Health Self Efficacy and African American Male Inmates Prior Substance Use Treatment History: Implications for STI Risk Reduction

Research Article

J Fam Med. 2017; 4(3): 1114.

Health Self Efficacy and African American Male Inmates Prior Substance Use Treatment History: Implications for STI Risk Reduction

Stephens S*, Holmes T-K and Allen A

Department of Psychology, Clark Atlanta University, Georgia, USA

*Corresponding author: Torrance Stephens, Department of Psychology, Clark Atlanta University, Georgia, USA

Received: February 20, 2017; Accepted: March 15, 2017; Published: March 21, 2017


Objective: This study examines health self-efficacy in a sample of African American adult male inmates in Georgia as a function of past self-reported history of having received treatment for a drug problem prior incarceration.

Methods: Data were collected at baseline by trained interviewers inside selected correctional facilities. There were 126 African American male respondents included in our investigation. The mean age for offenders who selfreported prior drug abuse treatment was 27.62 years (SD = 3.37). Chi Square test for consistency was employed to investigate the significance between the observed frequencies for all dichotomous the distributions and significance tests were conducted using univariate logistic regressions to examine the independent associations of lifetime self-reported past drug abuse treatment history and dichotomized Health Self-efficacy correlates prior to incarceration.

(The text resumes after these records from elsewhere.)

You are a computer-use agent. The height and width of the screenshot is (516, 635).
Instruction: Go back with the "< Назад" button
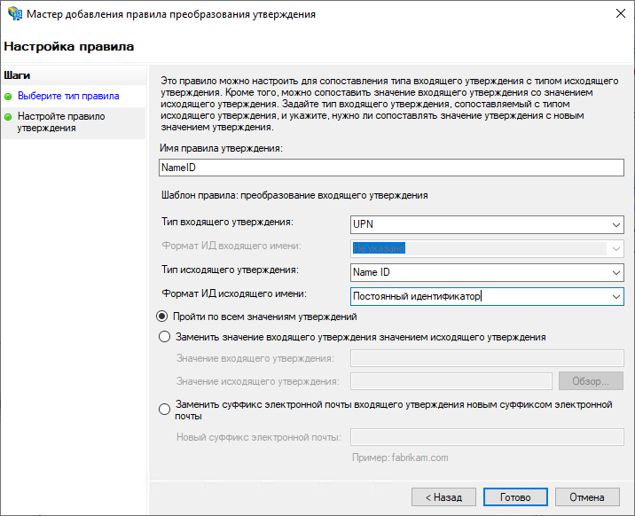(443, 497)
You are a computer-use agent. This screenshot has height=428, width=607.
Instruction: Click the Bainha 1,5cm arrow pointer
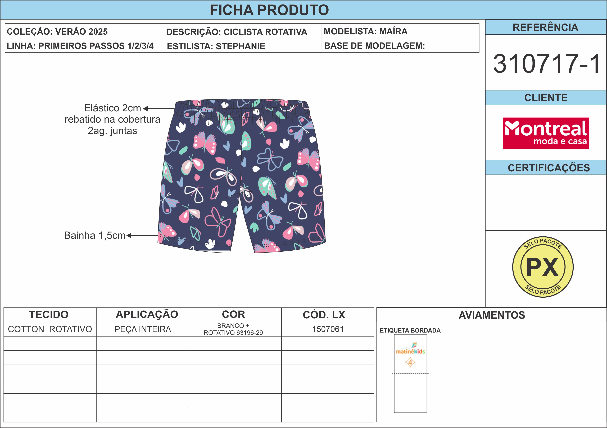[142, 235]
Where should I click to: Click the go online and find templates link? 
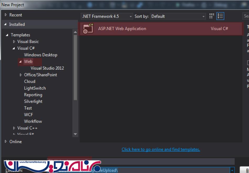(x=161, y=149)
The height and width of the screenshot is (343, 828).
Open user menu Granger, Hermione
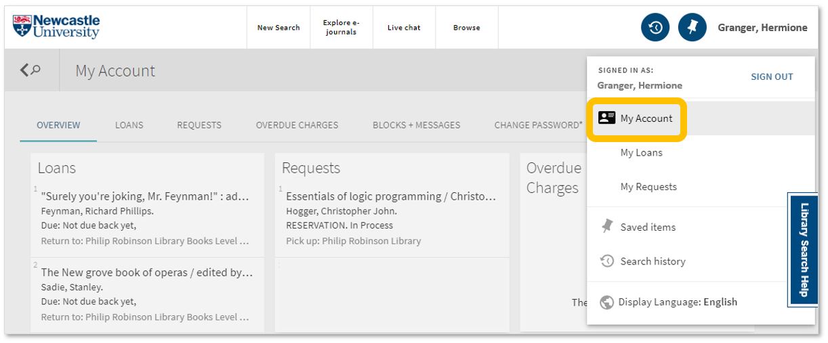click(762, 28)
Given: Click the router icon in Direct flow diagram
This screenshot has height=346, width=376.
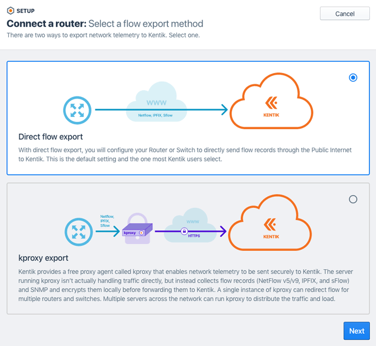Looking at the screenshot, I should click(77, 110).
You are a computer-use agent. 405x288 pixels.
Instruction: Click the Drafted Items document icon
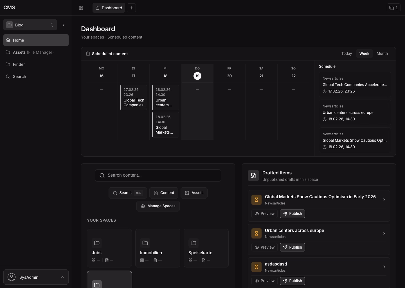coord(253,176)
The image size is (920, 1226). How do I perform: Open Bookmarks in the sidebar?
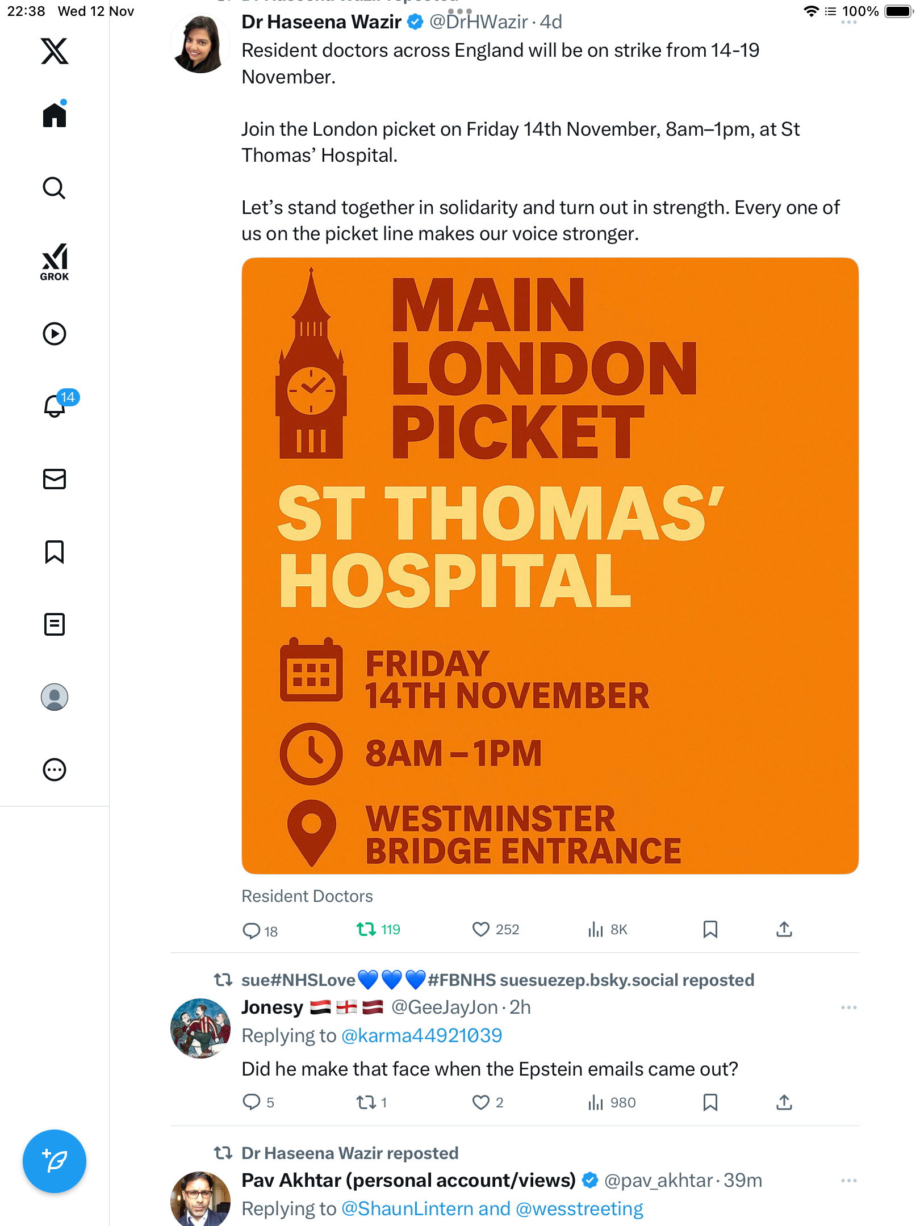click(55, 552)
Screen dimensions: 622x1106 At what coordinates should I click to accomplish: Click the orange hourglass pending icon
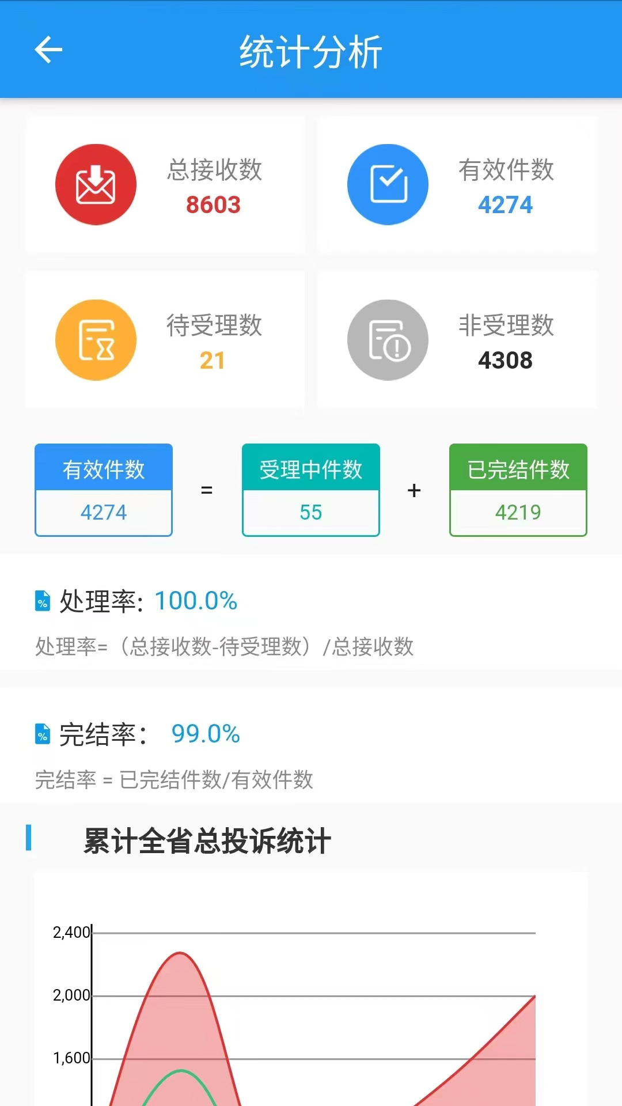[x=96, y=340]
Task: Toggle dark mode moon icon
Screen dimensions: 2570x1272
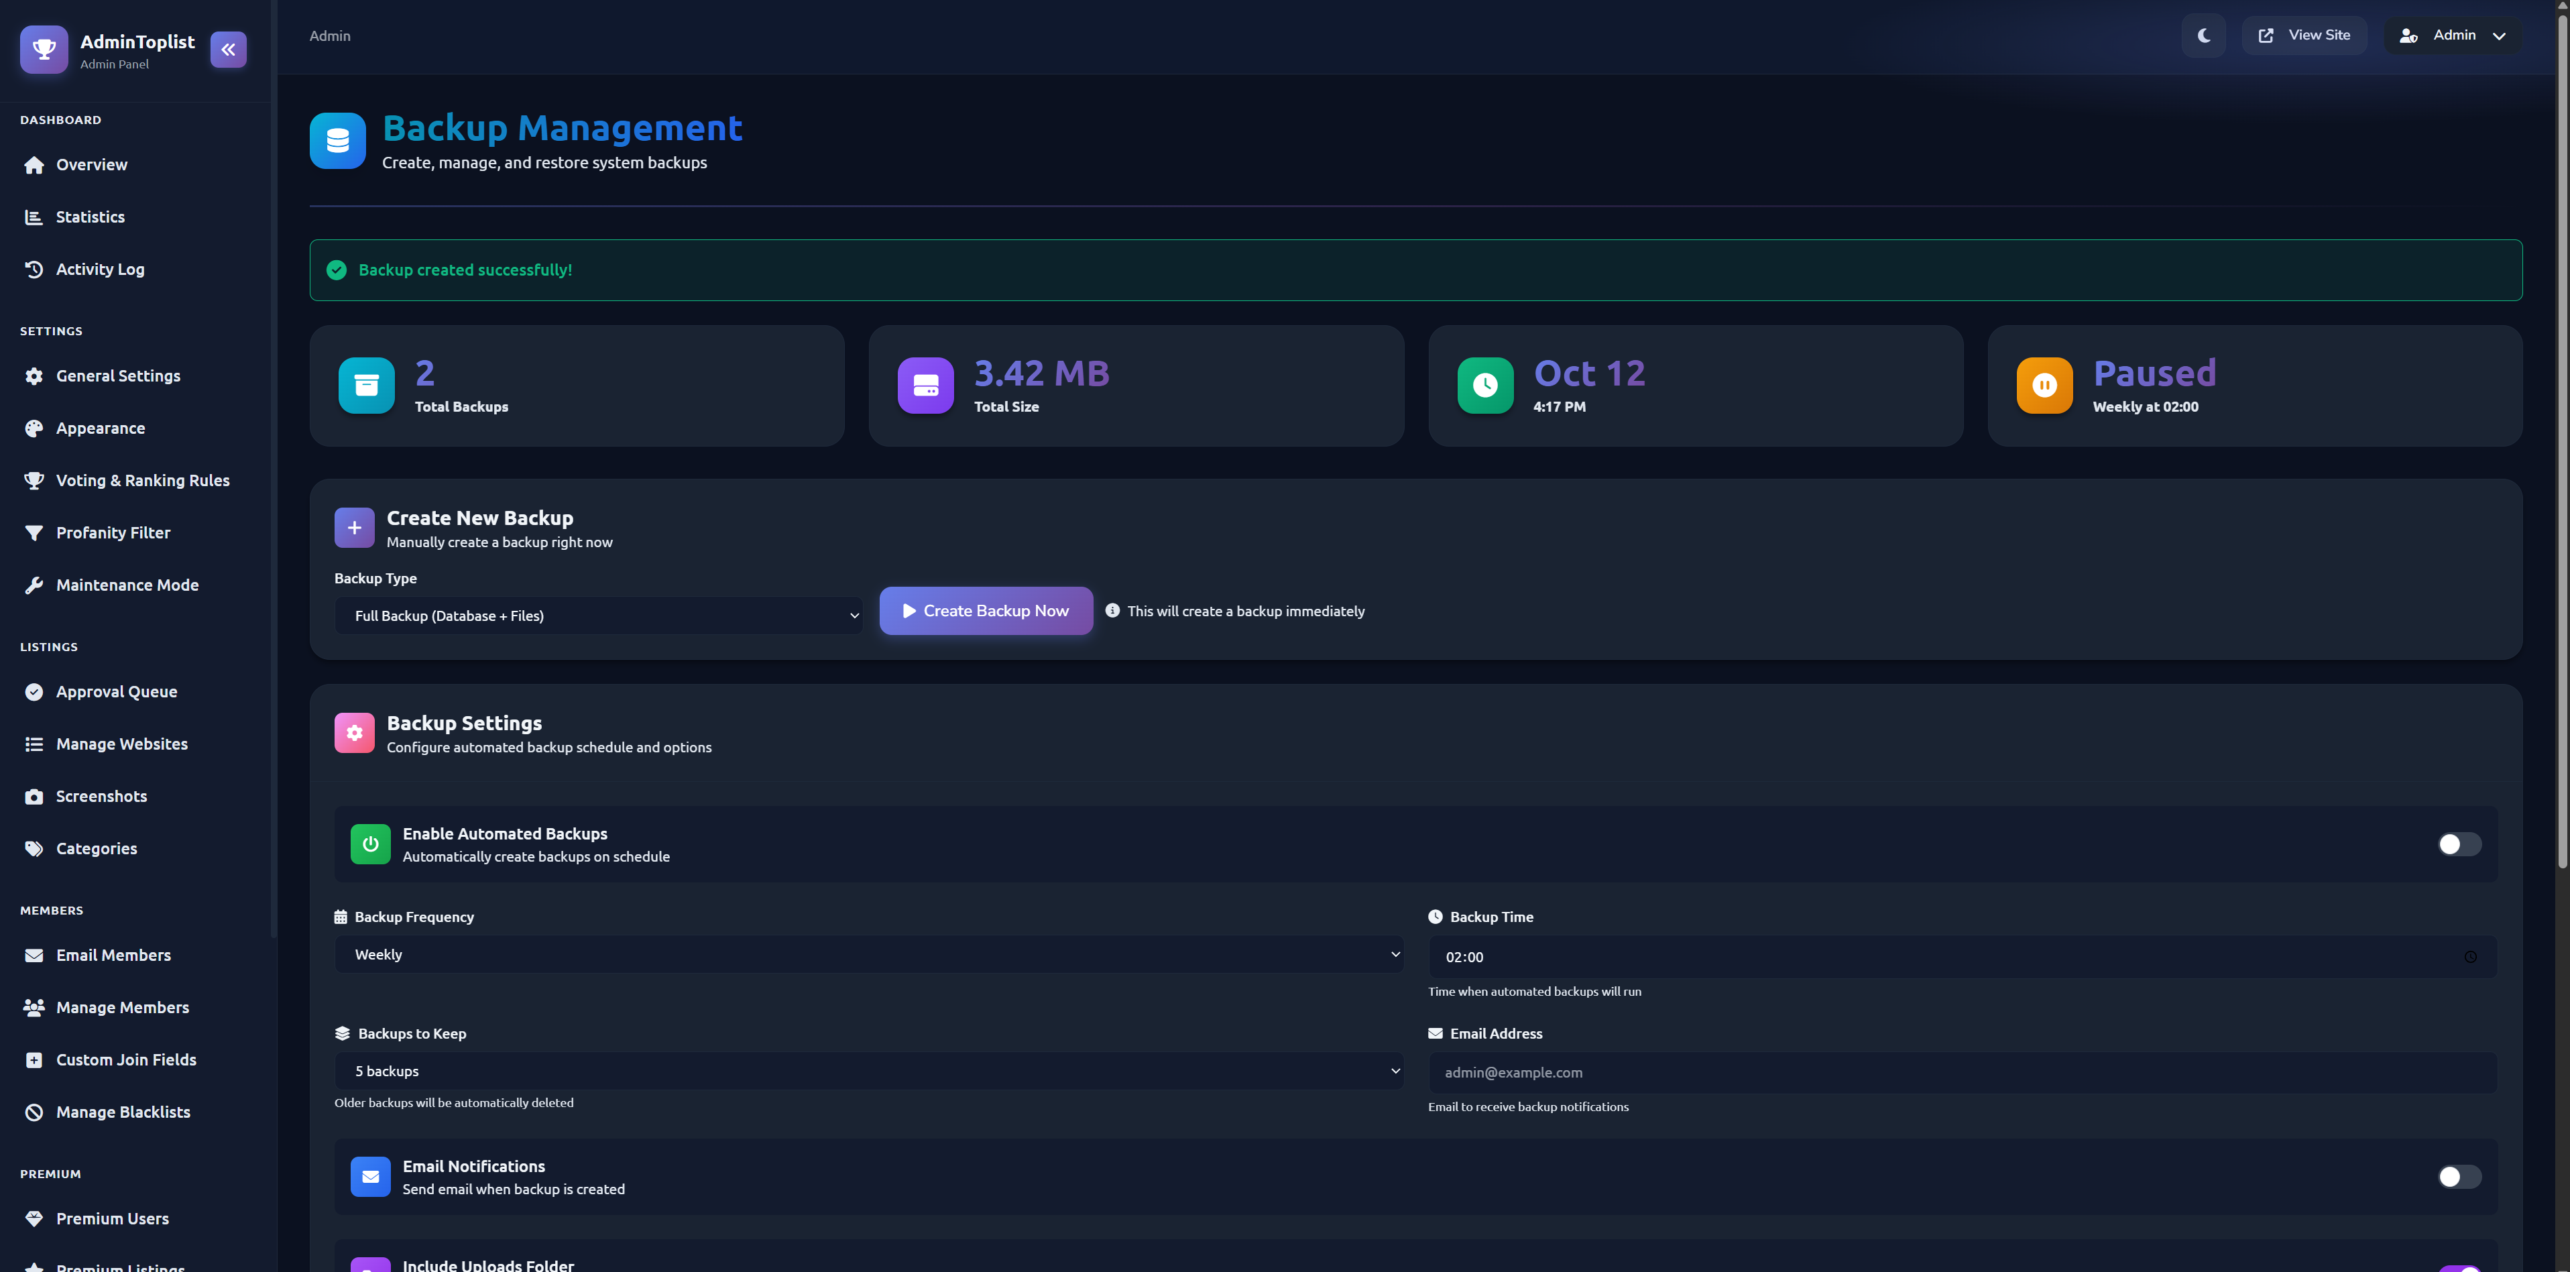Action: click(2203, 36)
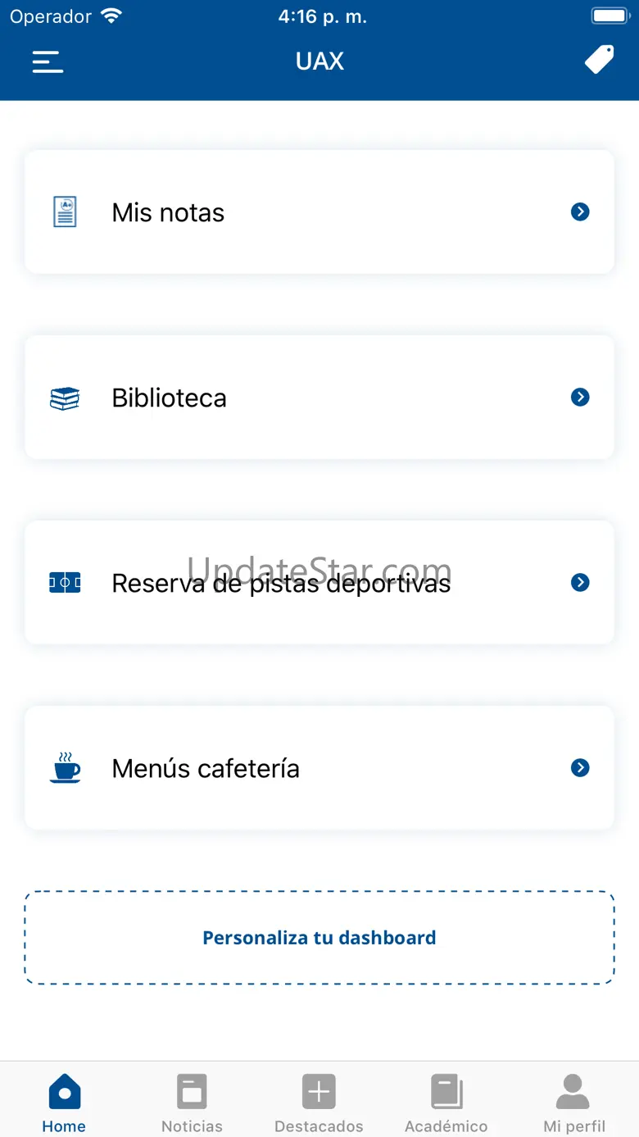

Results: Analysis revealed that inmates with a history of prior substance use treatment reported higher levels of health self-efficacy with respect to doing things in moderation [X2 (1) = 3.51, p < .05], avoiding over working [X2 (1) = 3.39, p < .05], and limiting the consumption of foods that contained fats and sugars [X2 (1) = 5.15, p < .02]. Moreover, African American male inmates with a past history of participating and/or receive some form of substance abuse treatment were more than 2.5 times more likely to report being more likely to use health protective information (OR = 2.46, 95% CI = 0.94–6.42) and almost two and a half times more likely to indicate they would avoid drinking and partying too much upon release from prison if they had been part of a substance use treatment program prior (OR = 2.41, 95% CI = 1.04–5.87).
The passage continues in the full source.